▶ _Directions for this task_
The response must restate the data exactly, with nothing left out.

▶ _Material provided_
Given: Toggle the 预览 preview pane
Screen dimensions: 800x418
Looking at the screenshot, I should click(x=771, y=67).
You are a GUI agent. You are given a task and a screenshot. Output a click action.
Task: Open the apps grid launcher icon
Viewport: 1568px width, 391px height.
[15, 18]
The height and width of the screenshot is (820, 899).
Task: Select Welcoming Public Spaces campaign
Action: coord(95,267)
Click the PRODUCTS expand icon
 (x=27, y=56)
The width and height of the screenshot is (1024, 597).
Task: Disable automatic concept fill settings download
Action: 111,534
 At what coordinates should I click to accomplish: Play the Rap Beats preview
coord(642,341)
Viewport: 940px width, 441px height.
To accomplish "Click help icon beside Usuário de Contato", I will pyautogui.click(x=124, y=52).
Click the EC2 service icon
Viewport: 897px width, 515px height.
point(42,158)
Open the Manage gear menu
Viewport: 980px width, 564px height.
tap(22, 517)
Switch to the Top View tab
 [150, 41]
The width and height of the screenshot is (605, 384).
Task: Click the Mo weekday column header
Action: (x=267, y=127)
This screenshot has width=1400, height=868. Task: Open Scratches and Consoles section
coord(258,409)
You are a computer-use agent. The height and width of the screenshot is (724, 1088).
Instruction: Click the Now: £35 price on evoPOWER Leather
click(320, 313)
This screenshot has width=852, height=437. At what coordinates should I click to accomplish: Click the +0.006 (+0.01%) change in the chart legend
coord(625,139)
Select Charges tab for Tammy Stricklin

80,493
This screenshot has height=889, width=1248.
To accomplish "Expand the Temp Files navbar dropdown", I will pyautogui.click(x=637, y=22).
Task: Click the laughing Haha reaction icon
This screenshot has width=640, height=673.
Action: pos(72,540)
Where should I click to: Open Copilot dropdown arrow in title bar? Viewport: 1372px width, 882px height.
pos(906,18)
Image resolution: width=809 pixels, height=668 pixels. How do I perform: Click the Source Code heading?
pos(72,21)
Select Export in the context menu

▶ _Solution for this exercise_
Given: Toggle the 预览 preview pane
Screen dimensions: 800x418
Looking at the screenshot, I should click(x=771, y=67).
You are a GUI agent. You are given a task and a screenshot. Output a click action.
Task: Open the apps grid launcher icon
Viewport: 1568px width, 391px height.
[15, 18]
The height and width of the screenshot is (820, 899).
Task: Select Welcoming Public Spaces campaign
Action: coord(95,267)
Click the PRODUCTS expand icon
 (x=27, y=56)
The width and height of the screenshot is (1024, 597).
Task: Disable automatic concept fill settings download
Action: 111,534
 At what coordinates should I click to accomplish: Play the Rap Beats preview
coord(642,341)
Viewport: 940px width, 441px height.
To accomplish "Click help icon beside Usuário de Contato", I will pyautogui.click(x=124, y=52).
Click the EC2 service icon
Viewport: 897px width, 515px height.
point(42,158)
Open the Manage gear menu
Viewport: 980px width, 564px height.
tap(22, 517)
Switch to the Top View tab
 [150, 41]
The width and height of the screenshot is (605, 384).
Task: Click the Mo weekday column header
Action: (x=267, y=127)
This screenshot has width=1400, height=868. Task: Open Scratches and Consoles section
coord(258,409)
You are a computer-use agent. The height and width of the screenshot is (724, 1088).
Instruction: Click the Now: £35 price on evoPOWER Leather
click(320, 313)
This screenshot has width=852, height=437. At what coordinates should I click to accomplish: Click the +0.006 (+0.01%) change in the chart legend
coord(625,139)
Select Charges tab for Tammy Stricklin

80,493
This screenshot has height=889, width=1248.
To accomplish "Expand the Temp Files navbar dropdown", I will pyautogui.click(x=637, y=22).
Task: Click the laughing Haha reaction icon
This screenshot has width=640, height=673.
Action: pos(72,540)
Where should I click to: Open Copilot dropdown arrow in title bar? Viewport: 1372px width, 882px height.
pos(906,18)
Image resolution: width=809 pixels, height=668 pixels. How do I perform: Click the Source Code heading?
pos(72,21)
Select Export in the context menu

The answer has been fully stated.